Il existe à cette réalité criminelle des causes parfaitement objectives: les résidents étrangers sont plus étroitement surveillés que les Suisses (police des étrangers, autorités consulaires et diplomatiques); restrictions de la liberté de l'emploi3 et de résidence; exclusion partielle ou totale de certains emplois ou fonctions (professions libérales réglementées, fonctionnariat, etc.); conscience enfin chez le résident étranger qu'un comportement irréprochable est la condition absolue du renouvellement de son permis de travail et de séjour, sous peine d'expulsion administrative.
En l'état actuel de la science, il est impossible d'apprécier quantitativement avec une grande précision la criminalité des étrangers en Suisse. Nous ne possédons de statistiques criminelles qu'au stade de la condamnation pénale, et encore, partielles. Or, le délinquant étranger qui se sait découvert ou en passe de l'être fuit la Suisse, rendant difficile (procédure pénale in abstentia) ou impossible (cantons qui ne connaissent pas cette procédure) le jugement pénal. En outre, dans les cantons qui connaissent l'opportunité des poursuites, les autorités pénales renoncent volontiers à ouvrir l'action pénale contre les étrangers, laissant aux autorités de police le soin de les expulser administrativement, dans l'intérêt de ces derniers autant que dans celui de notre société à laquelle ils ont fait la preuve de leur incapacité d'adhérer.
En conséquence, nous en sommes réduits à une grossière appréciation globale du phénomène, dont on peut tirer une conclusion: face à la justice pénale, l'étranger, égal en droit au Suisse, est différemment traité que l'indigène, sans qu'on puisse en déduire un quelconque préjudice objectif pour quiconque.
Si, en détention pénale, le délinquant étranger jouit des mêmes droits que l'indigène, et cela conformément à la Résolution (73) 5 du Conseil de l'Europe (Ensemble des règles minima pour le traitement des détenus)4, la réalité montre qu'il ne peut pas toujours exercer ses droits comme le Suisse, malgré les déclarations et prises de position des autorités helvétiques chargées de l'exécution des peines privatives de liberté, qui apprécient différemment le risque de fuite présenté par un étranger, et doivent en toute équité tenir compte du manque d'encadrement social et familial dont l'étranger souffre en terre d'accueil, des difficultés que lui cause une langue pour lui étrangère, et des problèmes d'accès à des mass media faits pour lui.

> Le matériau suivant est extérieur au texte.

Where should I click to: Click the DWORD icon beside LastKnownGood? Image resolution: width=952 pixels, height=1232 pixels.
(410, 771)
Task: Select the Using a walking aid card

Ces disparités de traitement au niveau de l'exercice des droits du détenu ont entraîné des réactions favorables aux étrangers, dans différents milieux. À titre d'exemple, mentionnons une intervention au Grand conseil zurichois (janvier 1978) demandant l'égalité de traitement entre détenus suisses et étrangers, y compris pour les congés pénitentiaires. Relevons encore que si des facilités offertes aux étrangers en détention, dans le domaine du culte, du régime alimentaire, d'interprétation et de traduction, etc., ne posent pas de problèmes aux autorités compétentes, d'ailleurs rompues à la pratique de plusieurs langues et à la considération de disparités de mœurs et de mentalités, elles sont parfois mal comprises et acceptées des détenus indigènes qui voient en elles des privilèges.
En conclusion, si le statut juridique du détenu étranger ne diffère pas de celui du suisse, l'expérience et des contingences matérielles font que l'étranger est soumis à un traitement relativement spécial dans l'établissement pénitentiaire. Loin d'être un mal, cette réalité est une des conséquences du respect du principe établi de la personnalisation de l'exécution des sanctions pénales privatives de liberté.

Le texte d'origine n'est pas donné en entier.